The filing documents a controlled sale executed pursuant to a Rule 10b5-1 plan entered during an open trading window and disclosed by the issuer on March 17, 2025. The detailed weighted-average price and the statement that trades ranged $95.91 to $96.09 provide transparent pricing information. The post-transaction beneficial ownership balance of 4,392,984.649 shares is explicitly reported, and several indirect holdings through retirement and family trusts are itemized.
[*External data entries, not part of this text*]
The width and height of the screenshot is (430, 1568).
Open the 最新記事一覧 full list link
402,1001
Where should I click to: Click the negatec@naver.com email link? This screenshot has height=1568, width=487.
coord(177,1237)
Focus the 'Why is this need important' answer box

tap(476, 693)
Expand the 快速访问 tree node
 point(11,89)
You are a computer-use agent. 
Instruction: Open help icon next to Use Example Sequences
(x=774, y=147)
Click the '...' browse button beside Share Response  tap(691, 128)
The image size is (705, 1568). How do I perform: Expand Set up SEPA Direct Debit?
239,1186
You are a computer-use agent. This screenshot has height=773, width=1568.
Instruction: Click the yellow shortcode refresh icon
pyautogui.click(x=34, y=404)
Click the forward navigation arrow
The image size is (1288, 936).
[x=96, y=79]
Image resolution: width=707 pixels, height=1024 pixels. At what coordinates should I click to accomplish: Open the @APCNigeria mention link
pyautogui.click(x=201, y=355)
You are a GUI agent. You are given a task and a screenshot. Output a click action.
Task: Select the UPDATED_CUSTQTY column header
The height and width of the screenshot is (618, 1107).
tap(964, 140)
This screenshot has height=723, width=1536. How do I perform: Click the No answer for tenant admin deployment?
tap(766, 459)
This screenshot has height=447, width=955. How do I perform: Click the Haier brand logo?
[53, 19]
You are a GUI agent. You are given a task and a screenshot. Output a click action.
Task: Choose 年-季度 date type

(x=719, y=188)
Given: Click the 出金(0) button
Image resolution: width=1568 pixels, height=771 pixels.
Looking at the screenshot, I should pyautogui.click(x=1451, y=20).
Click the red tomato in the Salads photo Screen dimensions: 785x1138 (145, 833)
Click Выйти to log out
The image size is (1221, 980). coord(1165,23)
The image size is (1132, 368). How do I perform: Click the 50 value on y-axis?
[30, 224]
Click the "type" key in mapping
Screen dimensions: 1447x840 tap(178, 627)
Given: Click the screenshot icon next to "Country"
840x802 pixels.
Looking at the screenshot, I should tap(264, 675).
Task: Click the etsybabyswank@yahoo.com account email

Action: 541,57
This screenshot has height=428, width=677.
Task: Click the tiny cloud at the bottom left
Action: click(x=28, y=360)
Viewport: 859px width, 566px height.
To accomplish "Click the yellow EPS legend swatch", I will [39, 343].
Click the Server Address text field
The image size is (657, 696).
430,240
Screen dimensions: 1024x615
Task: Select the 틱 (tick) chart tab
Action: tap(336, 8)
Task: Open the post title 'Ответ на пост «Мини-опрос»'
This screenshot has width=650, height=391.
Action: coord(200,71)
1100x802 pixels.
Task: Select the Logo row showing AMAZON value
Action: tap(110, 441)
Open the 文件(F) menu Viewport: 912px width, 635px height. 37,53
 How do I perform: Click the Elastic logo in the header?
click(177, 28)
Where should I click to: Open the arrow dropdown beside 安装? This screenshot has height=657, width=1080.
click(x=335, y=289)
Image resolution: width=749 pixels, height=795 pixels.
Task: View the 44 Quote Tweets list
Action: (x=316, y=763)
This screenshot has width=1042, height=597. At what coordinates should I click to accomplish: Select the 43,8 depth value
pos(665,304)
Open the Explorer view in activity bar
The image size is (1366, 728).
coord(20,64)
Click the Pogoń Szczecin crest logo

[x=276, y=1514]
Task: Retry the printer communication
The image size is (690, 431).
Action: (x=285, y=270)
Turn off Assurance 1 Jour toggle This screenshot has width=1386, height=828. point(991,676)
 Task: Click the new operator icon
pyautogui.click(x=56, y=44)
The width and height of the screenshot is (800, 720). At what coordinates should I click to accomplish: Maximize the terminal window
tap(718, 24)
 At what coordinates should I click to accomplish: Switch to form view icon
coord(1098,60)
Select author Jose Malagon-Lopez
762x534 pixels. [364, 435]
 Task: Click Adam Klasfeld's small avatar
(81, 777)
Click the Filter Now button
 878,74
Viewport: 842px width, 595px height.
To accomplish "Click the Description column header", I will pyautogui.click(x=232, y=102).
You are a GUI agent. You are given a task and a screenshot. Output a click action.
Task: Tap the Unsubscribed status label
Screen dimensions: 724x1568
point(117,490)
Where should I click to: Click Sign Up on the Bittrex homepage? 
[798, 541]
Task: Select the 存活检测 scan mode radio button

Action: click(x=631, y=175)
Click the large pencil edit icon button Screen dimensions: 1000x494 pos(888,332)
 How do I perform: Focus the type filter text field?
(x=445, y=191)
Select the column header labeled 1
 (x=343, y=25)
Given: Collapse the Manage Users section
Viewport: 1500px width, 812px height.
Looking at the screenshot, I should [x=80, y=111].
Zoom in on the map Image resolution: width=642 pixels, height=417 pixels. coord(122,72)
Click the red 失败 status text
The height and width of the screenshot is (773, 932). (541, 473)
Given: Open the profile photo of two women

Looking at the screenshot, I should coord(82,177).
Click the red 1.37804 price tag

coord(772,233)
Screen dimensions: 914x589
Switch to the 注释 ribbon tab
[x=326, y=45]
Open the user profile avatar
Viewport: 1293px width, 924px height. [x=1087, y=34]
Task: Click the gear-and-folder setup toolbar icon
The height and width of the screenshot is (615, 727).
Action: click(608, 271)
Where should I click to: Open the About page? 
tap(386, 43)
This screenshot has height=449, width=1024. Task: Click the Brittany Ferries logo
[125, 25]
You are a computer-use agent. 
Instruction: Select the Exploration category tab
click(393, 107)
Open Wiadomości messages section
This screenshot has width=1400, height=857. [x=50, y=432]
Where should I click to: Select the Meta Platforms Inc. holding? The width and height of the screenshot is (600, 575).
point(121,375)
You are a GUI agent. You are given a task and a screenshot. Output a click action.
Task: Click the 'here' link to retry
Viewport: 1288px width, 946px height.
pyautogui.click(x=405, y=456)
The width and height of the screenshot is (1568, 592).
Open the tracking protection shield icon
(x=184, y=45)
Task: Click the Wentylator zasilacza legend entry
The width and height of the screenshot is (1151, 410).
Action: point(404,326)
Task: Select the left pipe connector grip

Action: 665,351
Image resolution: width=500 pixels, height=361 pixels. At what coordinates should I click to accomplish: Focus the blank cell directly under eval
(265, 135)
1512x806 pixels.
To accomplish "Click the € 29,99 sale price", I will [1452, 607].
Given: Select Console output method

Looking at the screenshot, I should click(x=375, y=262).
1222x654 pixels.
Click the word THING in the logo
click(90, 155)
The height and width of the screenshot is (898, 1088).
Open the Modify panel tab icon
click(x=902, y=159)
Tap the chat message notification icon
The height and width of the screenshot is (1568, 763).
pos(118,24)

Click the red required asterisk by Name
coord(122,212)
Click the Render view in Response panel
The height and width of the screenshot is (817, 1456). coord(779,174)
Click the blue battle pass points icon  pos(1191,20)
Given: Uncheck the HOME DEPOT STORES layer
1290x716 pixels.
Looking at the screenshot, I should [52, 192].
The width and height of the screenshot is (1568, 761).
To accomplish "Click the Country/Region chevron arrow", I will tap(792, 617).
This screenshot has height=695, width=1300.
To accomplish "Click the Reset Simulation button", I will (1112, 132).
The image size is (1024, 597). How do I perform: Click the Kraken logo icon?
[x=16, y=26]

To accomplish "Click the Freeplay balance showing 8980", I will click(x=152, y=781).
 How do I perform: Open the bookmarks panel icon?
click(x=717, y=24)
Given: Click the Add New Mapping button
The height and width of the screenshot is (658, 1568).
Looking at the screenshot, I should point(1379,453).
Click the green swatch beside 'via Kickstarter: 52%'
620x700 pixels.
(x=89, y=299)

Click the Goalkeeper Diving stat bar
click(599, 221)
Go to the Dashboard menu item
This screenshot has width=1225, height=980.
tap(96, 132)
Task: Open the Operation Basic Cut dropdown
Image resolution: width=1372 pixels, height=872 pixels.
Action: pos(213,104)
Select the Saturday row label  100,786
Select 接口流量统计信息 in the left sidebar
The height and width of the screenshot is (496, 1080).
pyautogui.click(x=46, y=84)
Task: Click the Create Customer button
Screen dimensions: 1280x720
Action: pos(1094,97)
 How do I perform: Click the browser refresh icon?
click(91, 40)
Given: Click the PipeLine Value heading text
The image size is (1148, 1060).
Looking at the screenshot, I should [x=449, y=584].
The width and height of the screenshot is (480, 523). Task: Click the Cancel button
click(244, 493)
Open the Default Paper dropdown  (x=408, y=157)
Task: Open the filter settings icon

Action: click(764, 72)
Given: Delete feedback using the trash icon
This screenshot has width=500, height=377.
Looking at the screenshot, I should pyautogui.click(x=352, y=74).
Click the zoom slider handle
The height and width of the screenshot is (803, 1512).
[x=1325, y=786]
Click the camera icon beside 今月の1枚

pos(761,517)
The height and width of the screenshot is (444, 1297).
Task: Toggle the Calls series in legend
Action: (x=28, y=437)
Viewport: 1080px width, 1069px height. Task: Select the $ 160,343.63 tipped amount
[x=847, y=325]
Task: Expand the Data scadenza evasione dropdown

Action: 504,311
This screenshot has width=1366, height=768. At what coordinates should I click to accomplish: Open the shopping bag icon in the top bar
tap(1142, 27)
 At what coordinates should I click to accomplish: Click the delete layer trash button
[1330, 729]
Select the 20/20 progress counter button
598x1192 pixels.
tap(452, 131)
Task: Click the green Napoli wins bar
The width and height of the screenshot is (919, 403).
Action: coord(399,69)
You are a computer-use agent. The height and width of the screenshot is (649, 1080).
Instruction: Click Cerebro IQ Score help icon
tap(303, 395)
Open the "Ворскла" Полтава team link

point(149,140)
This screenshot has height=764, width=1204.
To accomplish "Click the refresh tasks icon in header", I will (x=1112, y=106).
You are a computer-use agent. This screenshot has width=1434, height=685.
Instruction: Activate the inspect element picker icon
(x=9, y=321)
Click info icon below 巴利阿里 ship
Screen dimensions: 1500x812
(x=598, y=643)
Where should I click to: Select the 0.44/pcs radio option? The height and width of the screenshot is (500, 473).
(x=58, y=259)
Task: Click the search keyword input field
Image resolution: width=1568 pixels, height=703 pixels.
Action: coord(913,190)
From an analytical perspective, the disclosure is clear and compliant; the form does not provide context on proportionality relative to total holdings or company market capitalization.
TL;DR: Properly documented insider sale using a disclosed 10b5-1 plan with supporting remarks and POA signature.
The Form 4 indicates the transaction was executed under a pre-established Rule 10b5-1 trading plan and includes an explanatory note and an undertaking to provide full trade details on request. The form is signed by power of attorney, dated 09/02/2025, and lists the reporting persons relationship to the issuer as President and CEO. These elements align with standard Section 16 reporting practices and provide necessary auditability for governance review. The filing itself does not disclose intent or strategic rationale beyond compliance details.